During the whole show there was palpable anticipation that the great outdoors were only minutes away, that the band would break down its set-up and encourage an awaiting audience to shuttle it to the corner of SE Grand so everything could continue outside in the rain. That notion was continually rejected without any direct denial in the sweltering sauna-like atmosphere. Mid-way through the set, the musical portion of the show began to falter as the songs became a little more disjointed, though at least one was introduced as being "new," so that could help explain things.

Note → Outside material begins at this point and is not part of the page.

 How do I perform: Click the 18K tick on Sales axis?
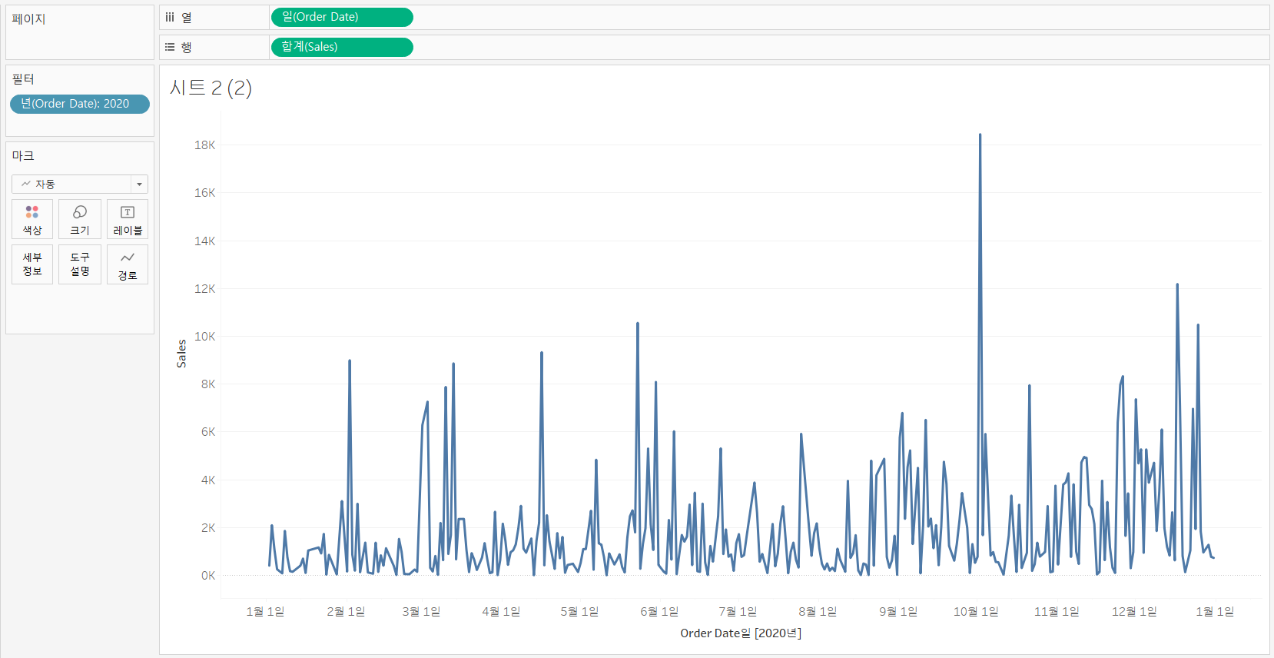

In time for the finale, the band asked everyone to sit down. In the midst of the tried and true spiel, Ami asked for west coasters to shout out, then for east coasters to do the same, then scolded the west coasters for being the less vocal half on their own turf by asking if we were going to let the east coasters out-shout us. Trying to start some rivalry ala 2Pac and Biggie
, kind/crazy Sir? The band carried out its usual countdown for everyone to jump back up and the boisterous audience swirled onto its feet and into a flurry, the instruments beginning to make their way out of the venue. Time for the outdoor segment of the show? That'd be a no. The first person with a piece of the drumkit passed it off to a confused bystander in the foyer the moment he'd made it out of the sweaty little room. Eventually some people followed behind him and actually followed through on the deal, bringing the ride cymbal all the way to street level. Soon the majority of the drum-kit was positioned in the wheel-chair lip of the sidewalk, but still no band. Not for quite some time. Eventually Fershtman appeared and appeased the assembled on lookers by pounding it out for about a minute. Fist pumps arose. And then it was over.